Identification of genetic networks from a small number of gene expression patterns under the Boolean network model

Pac Symp Biocomput. 1999;17-28. doi: 10.1142/9789814447300_0003.


Liang, Fuhrman and Somogyi (PSB98, 18-29, 1998) have described an algorithm for inferring genetic network architectures from state transition tables which correspond to time series of gene expression patterns, using the Boolean network model. Their results of computational experiments suggested that a small number of state transition (INPUT/OUTPUT) pairs are sufficient in order to infer the original Boolean network correctly. This paper gives a mathematical proof for their observation.
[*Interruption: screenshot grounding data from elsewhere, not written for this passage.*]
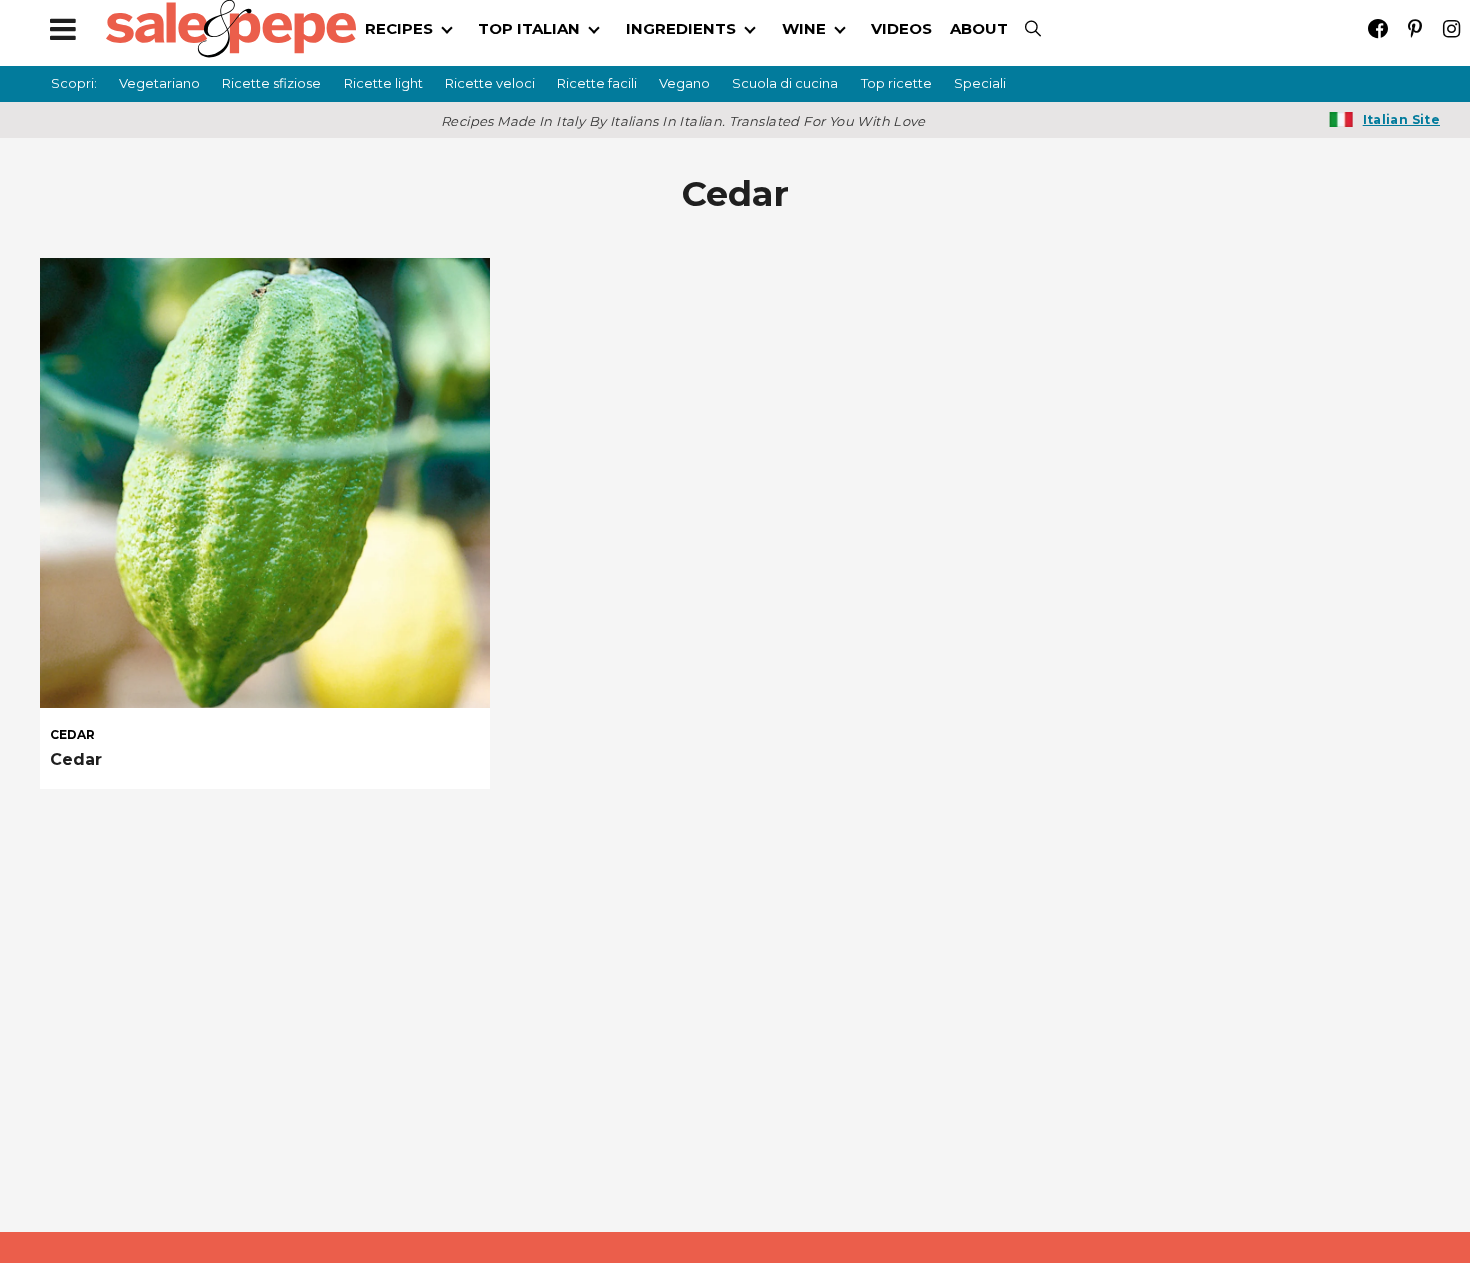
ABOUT (979, 28)
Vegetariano (159, 83)
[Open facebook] (1377, 28)
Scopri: (74, 83)
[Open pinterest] (1414, 28)
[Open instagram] (1451, 28)
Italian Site (1401, 119)
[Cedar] (265, 483)
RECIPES (399, 28)
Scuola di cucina (785, 83)
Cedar (76, 759)
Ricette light (383, 83)
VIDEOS (901, 28)
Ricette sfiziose (271, 83)
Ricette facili (597, 83)
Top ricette (896, 83)
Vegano (684, 83)
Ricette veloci (490, 83)
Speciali (980, 83)
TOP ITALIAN (529, 28)
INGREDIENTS (681, 28)
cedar (72, 735)
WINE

Precisely, this paper devises a much simpler algorithm for the same problem and proves that, if the indegree of each node (i.e., the number of input nodes to each node) is bounded by a constant, only O(log n) state transition pairs (from 2n pairs) are necessary and sufficient to identify the original Boolean network of n nodes correctly with high probability. We made computational experiments in order to expose the constant factor involved in O(log n) notation. The computational results show that the Boolean network of size 100,000 can be identified by our algorithm from about 100 INPUT/OUTPUT pairs if the maximum indegree is bounded by 2. It is also a merit of our algorithm that the algorithm is conceptually so simple that it is extensible for more realistic network models.